Ford 2600 total rewire successfull (have charging question)

Totally rewired my 1976 2600 diesel today along with adding a new aftermarket gauge cluster. Wiring harness is a complete Sparex unit. Charging system is stock Motorola with external regulator and have a new fully charged 4DLT. Immediately after the rewire with key on but engine not started, the charge light was on. I started the engine, charge light still on. I let is run a few minutes, pulled off the wire at approx. 12 o'clock (field) and put it back on. Noticed a little spark when wire was connected and again when reconnected. After this, charge light went out as if the tractor was charging. Voltage was around 12.6 volts. Later, after the tractor ran 30 min or so, voltage was around 14.4 which is kind of where I would expect. Later, I noticed the charge light on again. I found the stud a little loose that the wire at about 9 or 10 o'clock connects to. I tighted it, charge light went out but voltage still only around 12.6. Is my alt charging or what is going on. Again, all the wiring is new except the POS and NEG battery cable. I just feel with my light out and charging at high 13's or low 14's everything is like it should be. But, even with the light out, 12.6 seems low and something is wrong. Please advise if you have any constructive comments or things I could try to prove this out I appreciate it.
 
12.6 volts with the engine running means it's not charging. Does the oil pressure light come on when you kill the engine with the key left on? If not, you likely blew the fuse that feeds the dash lights, and by extension, the excitation circuit for the alternator.
 
Bern, the oil pressure light is on with the key and the engine not running. It goes out as it should when the engine cranks. Everything works just as it should it just that with the engine running, charge light off I sometimes get only mid 12's voltage and other times low 14's. Everything else works perfect. I'm stumped.
 
Kinda late now that you already bought the
parts.
If I had caught you earlier I would have
recommended you convert it to a 10SI 3 wire
setup. Much cheaper to buy, eliminates the
Vreg and is very simple to rewire.
 
The tractor already had a new voltage regulator on it and I reused the original Motorola. All I bought new was the complete harness and key switch. Is there a sure way for me to confirm this Motorola is good? Or maybe it is my VR? If the alt is bad should I convert to a 10si Delco at this point?
 
I did fail to mention that my fuel gauge reading is so fluid it makes it rather useless. Is this normal? My original sender seems like it works right. Gave me about 76 ohms with the tank pretty low. I added a little fuel and it read about 65 ohms. Why does it jump around so much?
 
F = Field
R = Regulator
O = Output
G = Ground

Check the "R" terminal connections carefully, since the voltage regulator uses the voltage from this terminal as its "sense" voltage. If the connections are OK, monitor voltage at this terminal with the engine running, and compare with the voltage at the output terminal. They should be the same within 1/2 volt. If they are not, you have bad diode(s) inside the alternator.

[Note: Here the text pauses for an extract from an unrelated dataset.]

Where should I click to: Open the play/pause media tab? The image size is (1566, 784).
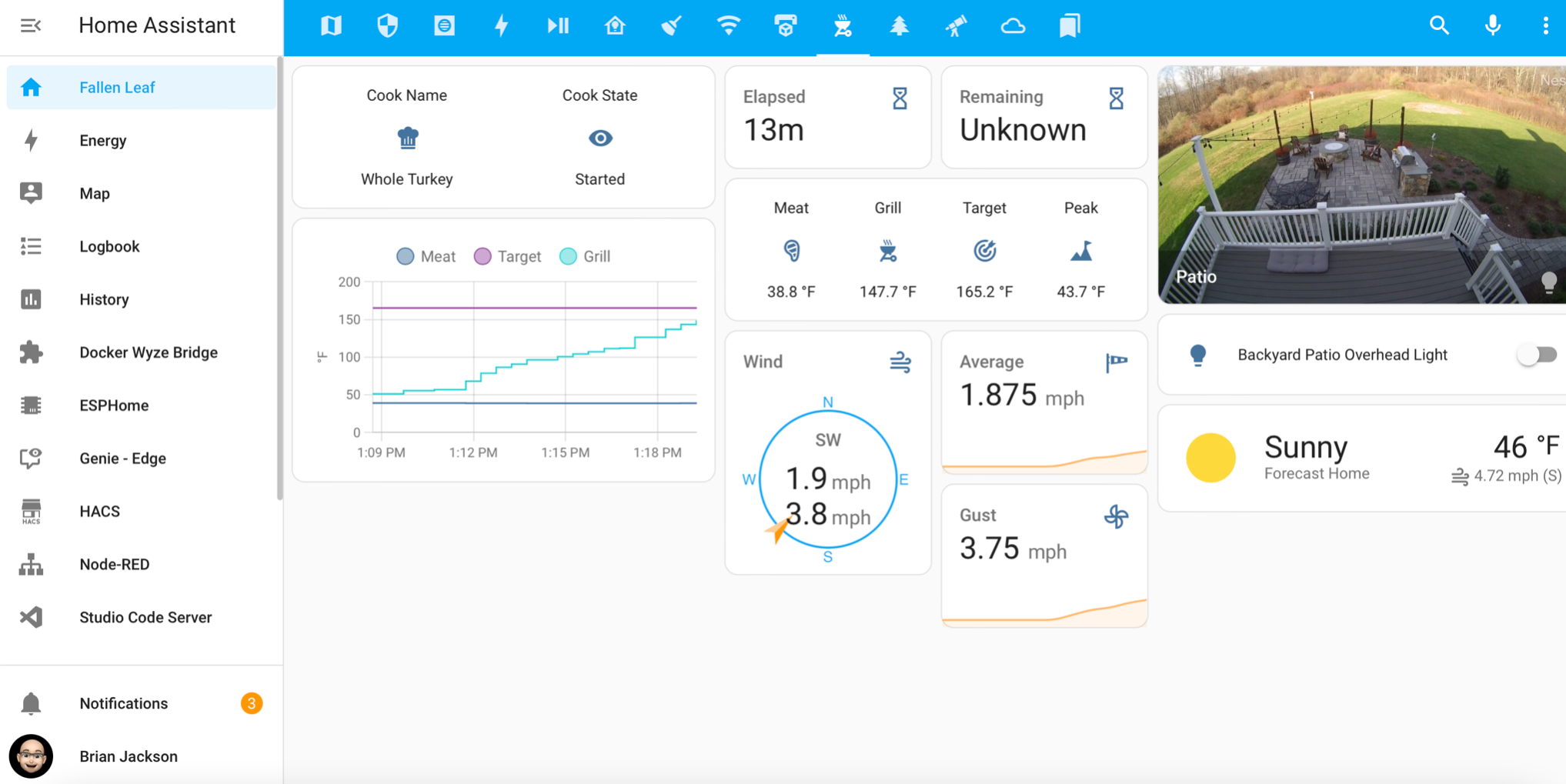pos(558,25)

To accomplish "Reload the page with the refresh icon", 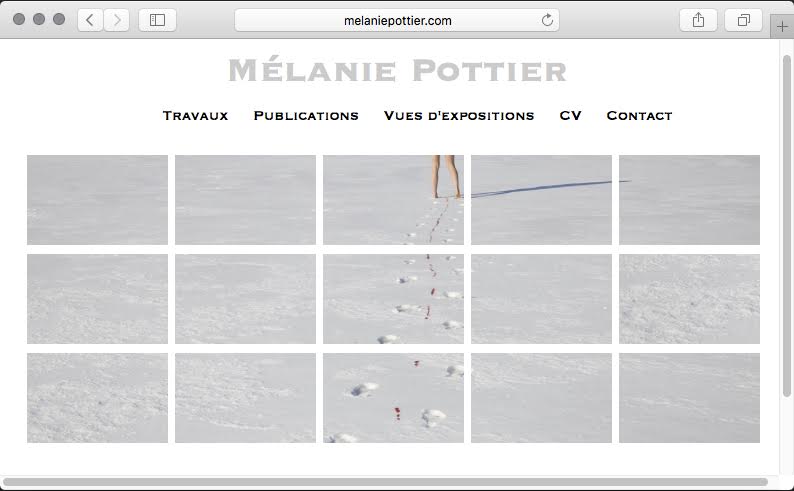I will click(x=547, y=20).
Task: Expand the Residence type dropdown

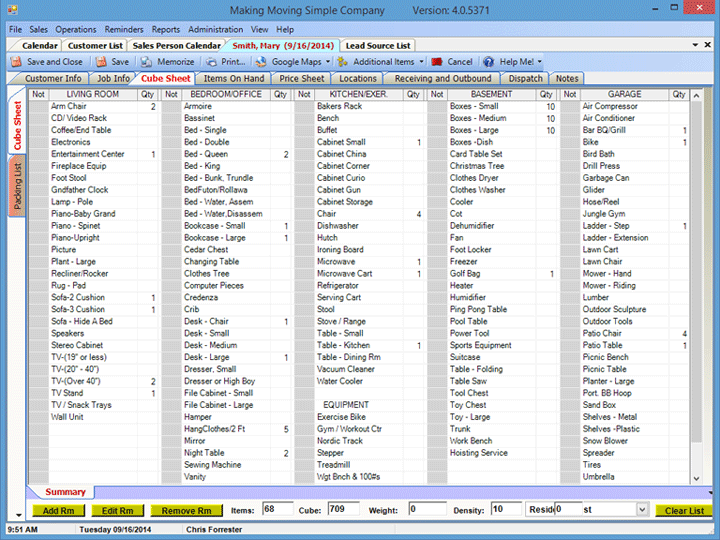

Also, check the ground terminal on the alternator - it is a push-on type of connection. Make sure it is a snug fit. I've seen more than one issue related to this.
a211699.jpg
 
Thanks for the diagram Bern. Makes sense. The Regulator terminal stud was a little loose and I tightened it. I ran the it today for about 1.5hours. Checked voltage as soon as I cranked it - just barely below 13volts. Checked it about 45 minutes later and 1.5 hours later and it was just below 14 volts. I think all is well but I'll check the voltage at the regulator as compared to the output as you state to verify they are within a 1/2 volt to be sure. Thanks for your help.
 
What do you mean when you say "dirty contact on fuel wiper"? My instrument panel is new by the way. I get that fuel sloshing on a float means it's constantly moving but my gauge is so "fluid" it makes having a gauge useless. It goes from full to nearly empty as the fuel sloshes just nearly back and forth. It's almost like the gauge is too responsive to the change in resistance of the sender. Seems like it should vary much slower than the sender sends the output.